Here's one annotated sentence from the dataset:


Founding O
member O
Kojima I-PER
Minoru I-PER
played O
guitar O
on O
Good I-MISC
Day I-MISC
, O
and O
Wardanceis I-MISC
cover O
of O
a O
song O
by O
UK I-LOC
post O
punk O
industrial O
band O
Killing I-ORG
Joke I-ORG
. O

Let's read, split, and manipulate the data so it's in a better format for testing.

import nltk
from nltk.tag import StanfordNERTagger
from nltk.metrics.scores import accuracy

raw_annotations = open("/usr/share/wikigold.conll.txt").read()
split_annotations = raw_annotations.split()

# Amend class annotations to reflect Stanford's NERTagger
for n,i in enumerate(split_annotations):
	if i == "I-PER":
		split_annotations[n] = "PERSON"
	if i == "I-ORG":
		split_annotations[n] = "ORGANIZATION"
	if i == "I-LOC":
		split_annotations[n] = "LOCATION"

# Group NE data into tuples
def group(lst, n):
  for i in range(0, len(lst), n):
	val = lst[i:i+n]
	if len(val) == n:
	  yield tuple(val)

reference_annotations = list(group(split_annotations, 2))

Ok, that looks good! But we'll also need the “clean” form of that data to stick into our NER classifiers. Let's make that happen too.

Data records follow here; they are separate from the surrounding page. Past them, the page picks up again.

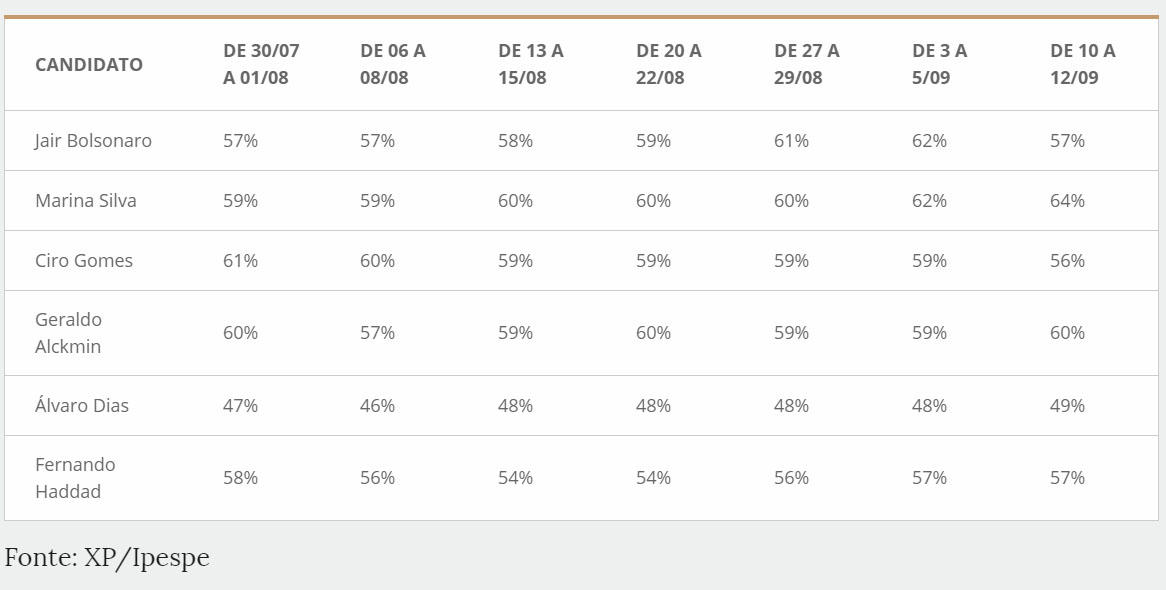Select the DE 3 A 5/09 header
The image size is (1166, 590).
pyautogui.click(x=940, y=64)
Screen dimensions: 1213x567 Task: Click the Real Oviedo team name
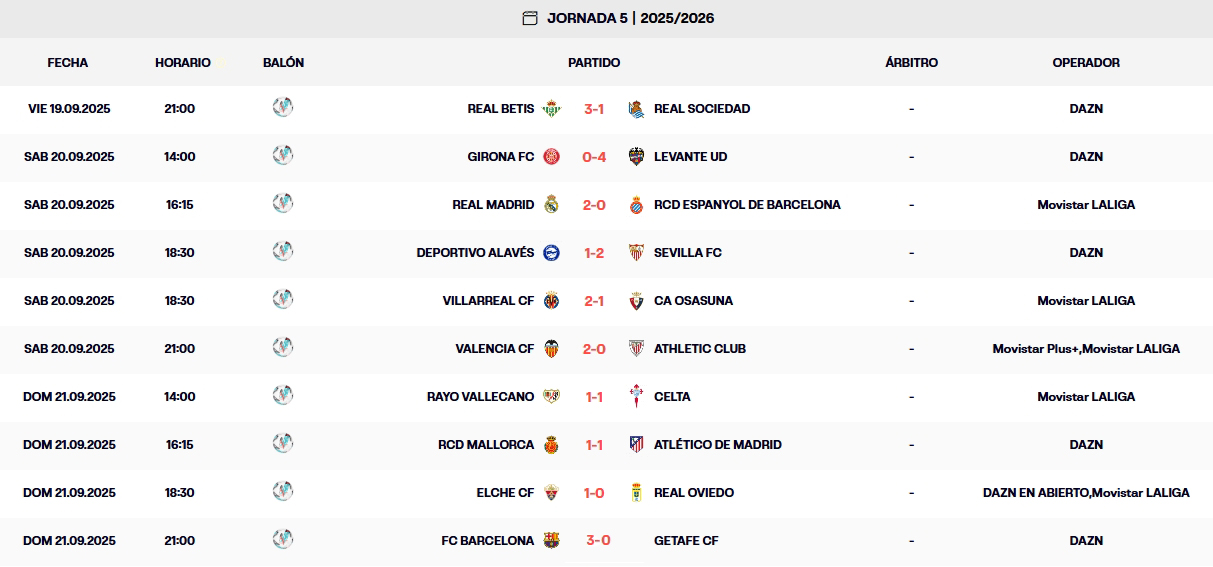694,493
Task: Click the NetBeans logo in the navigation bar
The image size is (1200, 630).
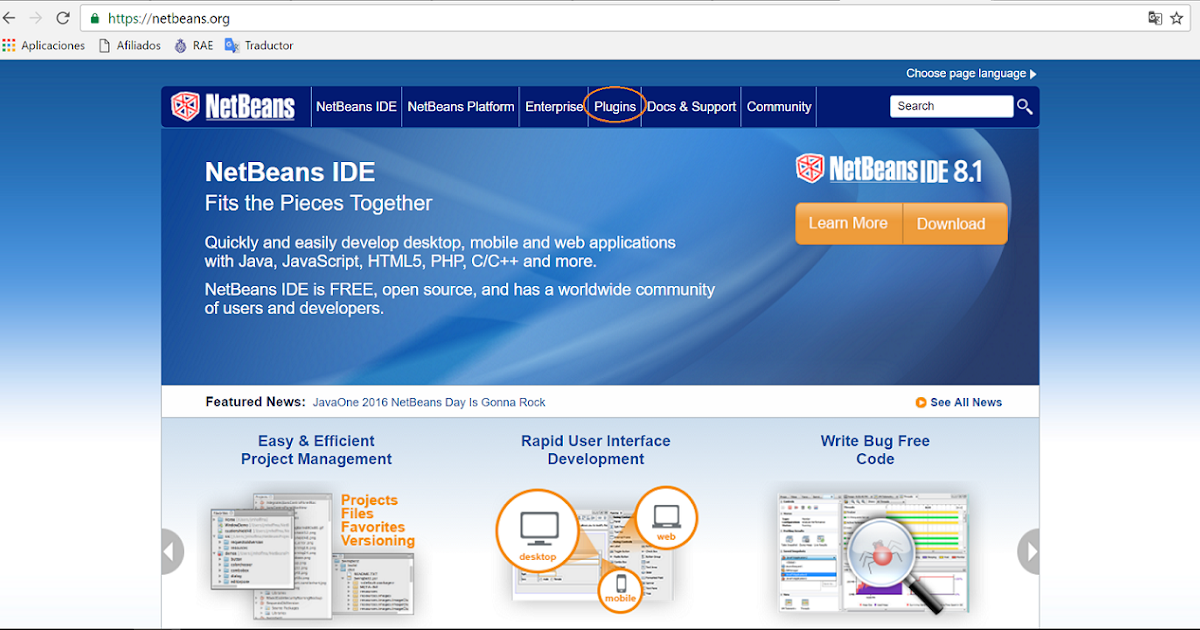Action: tap(235, 106)
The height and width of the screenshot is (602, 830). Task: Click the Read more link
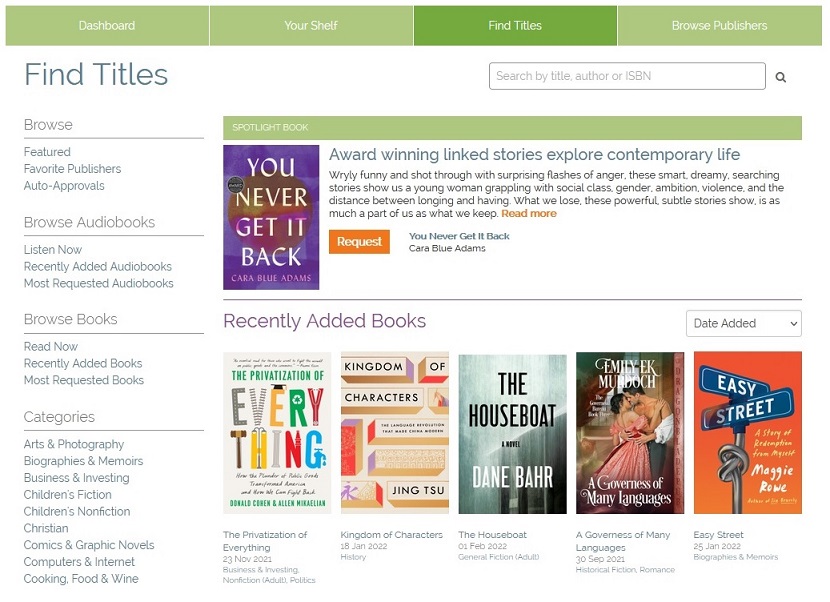[x=529, y=213]
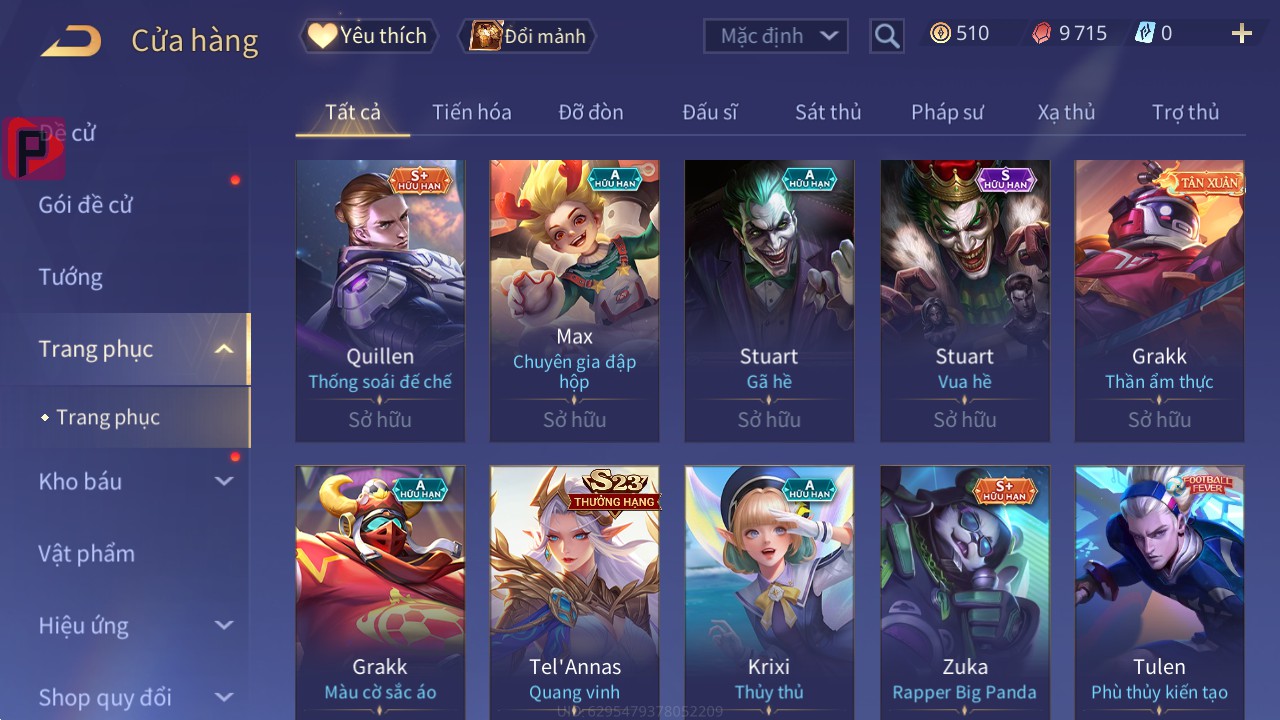Switch to the Sát thủ tab

(x=828, y=112)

pure_tokens = split_annotations[::2]

This reads in the data, splits it by spacing, then subsets everything in split_annotations by an increment of 2 (starting with the 0th element). This produces a dataset like the following (much smaller) example:

['Founding', 'member', 'Kojima', 'Minoru', 'played', 'guitar', 'on', 'Good', 'Day', ',', 'and', 'Wardanceis', 'cover', 'of', 'a', 'song', 'by', 'UK', 'post', 'punk', 'industrial', 'band', 'Killing', 'Joke', '.']

Let's go ahead and test the NLTK classifier.

tagged_words = nltk.pos_tag(pure_tokens)
nltk_unformatted_prediction = nltk.ne_chunk(tagged_words)

Since the NLTK NER classifier produces trees (including POS tags), we'll need to do some additional data manipulation to get it in a proper form for testing.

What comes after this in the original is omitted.